Retype the stretch of the items from the line containing "Where should I" through the line containing "point(188,72)", leaving the pictures out of your answer.

---------- Provided material

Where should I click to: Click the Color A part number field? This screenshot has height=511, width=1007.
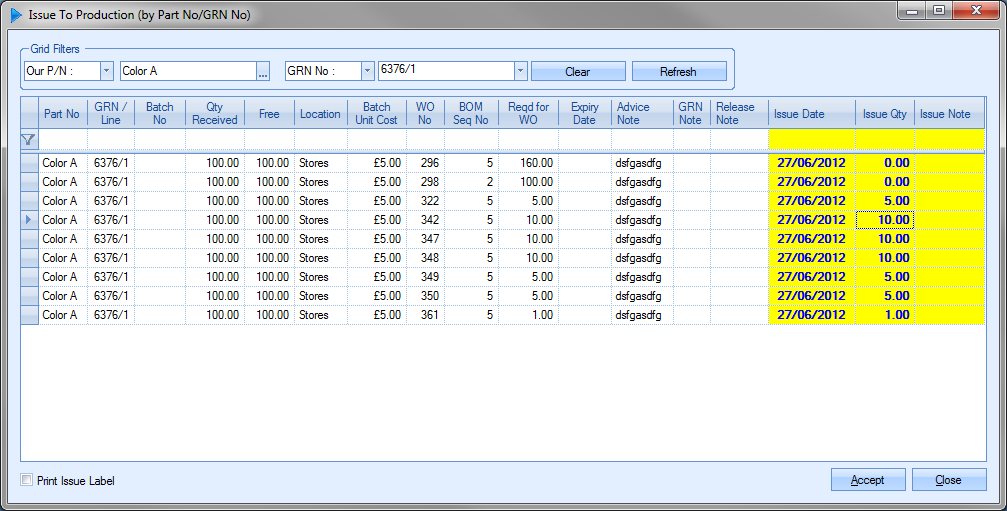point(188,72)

--------------------
---------- Provided material

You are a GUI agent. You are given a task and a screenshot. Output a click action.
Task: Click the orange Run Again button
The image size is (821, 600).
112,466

--------------------

#### Exercise response:
Where should I click to: Click the Color A part number field? This screenshot has height=511, width=1007.
point(188,72)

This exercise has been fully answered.